Goal>
Convert the part of the listing below that starts at the line containing "Click the bathtub in the right bathroom" and ends at the line containing "[x=68, y=127]" into a JSON list of strings. Include both of those lines, give one string per line, and omit blank lines.

The records>
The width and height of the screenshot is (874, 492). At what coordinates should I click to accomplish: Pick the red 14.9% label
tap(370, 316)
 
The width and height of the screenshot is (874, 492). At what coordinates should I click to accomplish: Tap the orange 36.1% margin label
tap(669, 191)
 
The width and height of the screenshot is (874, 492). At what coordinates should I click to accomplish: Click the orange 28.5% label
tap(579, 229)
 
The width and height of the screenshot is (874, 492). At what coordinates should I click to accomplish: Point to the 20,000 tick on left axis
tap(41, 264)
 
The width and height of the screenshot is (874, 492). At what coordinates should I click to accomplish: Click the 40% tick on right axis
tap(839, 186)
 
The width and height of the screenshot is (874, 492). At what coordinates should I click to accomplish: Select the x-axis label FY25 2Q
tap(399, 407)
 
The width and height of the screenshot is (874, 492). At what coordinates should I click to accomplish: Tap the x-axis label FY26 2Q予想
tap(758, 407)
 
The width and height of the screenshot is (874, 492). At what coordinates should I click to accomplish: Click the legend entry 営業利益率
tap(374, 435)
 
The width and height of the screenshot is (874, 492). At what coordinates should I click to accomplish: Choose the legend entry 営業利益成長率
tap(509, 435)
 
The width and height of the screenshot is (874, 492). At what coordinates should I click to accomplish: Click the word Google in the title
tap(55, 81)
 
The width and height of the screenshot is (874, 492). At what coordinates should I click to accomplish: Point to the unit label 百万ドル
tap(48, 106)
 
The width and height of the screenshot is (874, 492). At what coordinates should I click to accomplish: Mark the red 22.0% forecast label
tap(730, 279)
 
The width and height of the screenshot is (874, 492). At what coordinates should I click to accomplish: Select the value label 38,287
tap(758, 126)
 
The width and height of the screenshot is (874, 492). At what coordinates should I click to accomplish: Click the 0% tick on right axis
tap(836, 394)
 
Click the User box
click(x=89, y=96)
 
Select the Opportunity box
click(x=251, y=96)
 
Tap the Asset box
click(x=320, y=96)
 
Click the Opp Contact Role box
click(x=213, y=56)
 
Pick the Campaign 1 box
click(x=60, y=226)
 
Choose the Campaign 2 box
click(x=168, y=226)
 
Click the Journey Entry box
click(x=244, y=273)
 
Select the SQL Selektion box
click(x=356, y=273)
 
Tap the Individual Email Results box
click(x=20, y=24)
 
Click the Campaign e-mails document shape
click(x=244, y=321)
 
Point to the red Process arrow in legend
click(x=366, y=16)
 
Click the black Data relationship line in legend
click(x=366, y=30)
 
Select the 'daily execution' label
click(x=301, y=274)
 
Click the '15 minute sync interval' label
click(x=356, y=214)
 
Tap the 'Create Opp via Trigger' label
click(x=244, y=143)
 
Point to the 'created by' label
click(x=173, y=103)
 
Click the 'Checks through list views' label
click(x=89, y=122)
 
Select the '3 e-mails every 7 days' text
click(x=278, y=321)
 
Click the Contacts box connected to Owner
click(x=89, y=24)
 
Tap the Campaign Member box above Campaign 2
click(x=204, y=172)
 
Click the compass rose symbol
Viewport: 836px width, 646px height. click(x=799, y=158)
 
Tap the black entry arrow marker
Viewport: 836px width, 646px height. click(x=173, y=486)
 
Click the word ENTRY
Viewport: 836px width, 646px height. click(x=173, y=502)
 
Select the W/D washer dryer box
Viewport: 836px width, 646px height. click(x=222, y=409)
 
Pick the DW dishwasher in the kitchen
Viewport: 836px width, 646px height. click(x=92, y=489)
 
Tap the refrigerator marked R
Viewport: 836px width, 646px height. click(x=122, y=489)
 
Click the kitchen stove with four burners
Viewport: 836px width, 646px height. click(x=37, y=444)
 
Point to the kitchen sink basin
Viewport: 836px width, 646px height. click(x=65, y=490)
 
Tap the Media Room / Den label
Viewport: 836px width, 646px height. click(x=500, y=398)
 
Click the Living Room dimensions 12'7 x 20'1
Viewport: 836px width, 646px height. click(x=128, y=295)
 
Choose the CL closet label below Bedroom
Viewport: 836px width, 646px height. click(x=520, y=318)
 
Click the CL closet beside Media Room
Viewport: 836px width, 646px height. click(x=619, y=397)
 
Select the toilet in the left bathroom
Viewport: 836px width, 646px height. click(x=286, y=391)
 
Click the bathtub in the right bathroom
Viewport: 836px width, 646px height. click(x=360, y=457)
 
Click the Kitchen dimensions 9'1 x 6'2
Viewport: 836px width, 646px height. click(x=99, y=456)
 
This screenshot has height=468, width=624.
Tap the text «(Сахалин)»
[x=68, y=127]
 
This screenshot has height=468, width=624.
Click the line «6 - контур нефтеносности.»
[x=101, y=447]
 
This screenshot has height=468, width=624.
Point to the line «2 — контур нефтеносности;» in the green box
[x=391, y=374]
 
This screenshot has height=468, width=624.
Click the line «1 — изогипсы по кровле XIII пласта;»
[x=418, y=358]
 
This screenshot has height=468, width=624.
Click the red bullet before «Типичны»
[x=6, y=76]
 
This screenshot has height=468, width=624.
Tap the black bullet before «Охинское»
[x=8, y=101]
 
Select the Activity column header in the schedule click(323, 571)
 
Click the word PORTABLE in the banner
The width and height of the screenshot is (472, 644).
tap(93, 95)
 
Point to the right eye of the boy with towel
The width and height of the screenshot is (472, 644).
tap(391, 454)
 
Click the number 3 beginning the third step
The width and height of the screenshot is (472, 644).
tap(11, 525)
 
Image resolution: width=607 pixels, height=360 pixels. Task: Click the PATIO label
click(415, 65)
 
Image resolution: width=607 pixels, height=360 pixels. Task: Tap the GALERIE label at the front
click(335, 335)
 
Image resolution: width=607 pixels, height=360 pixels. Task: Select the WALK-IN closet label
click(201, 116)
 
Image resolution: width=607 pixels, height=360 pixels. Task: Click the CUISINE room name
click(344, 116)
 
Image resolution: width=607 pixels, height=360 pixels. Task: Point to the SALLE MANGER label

Complete answer>
[
  "Click the bathtub in the right bathroom",
  "Viewport: 836px width, 646px height. click(x=360, y=457)",
  "Click the Kitchen dimensions 9'1 x 6'2",
  "Viewport: 836px width, 646px height. click(x=99, y=456)",
  "This screenshot has height=468, width=624.",
  "Tap the text «(Сахалин)»",
  "[x=68, y=127]"
]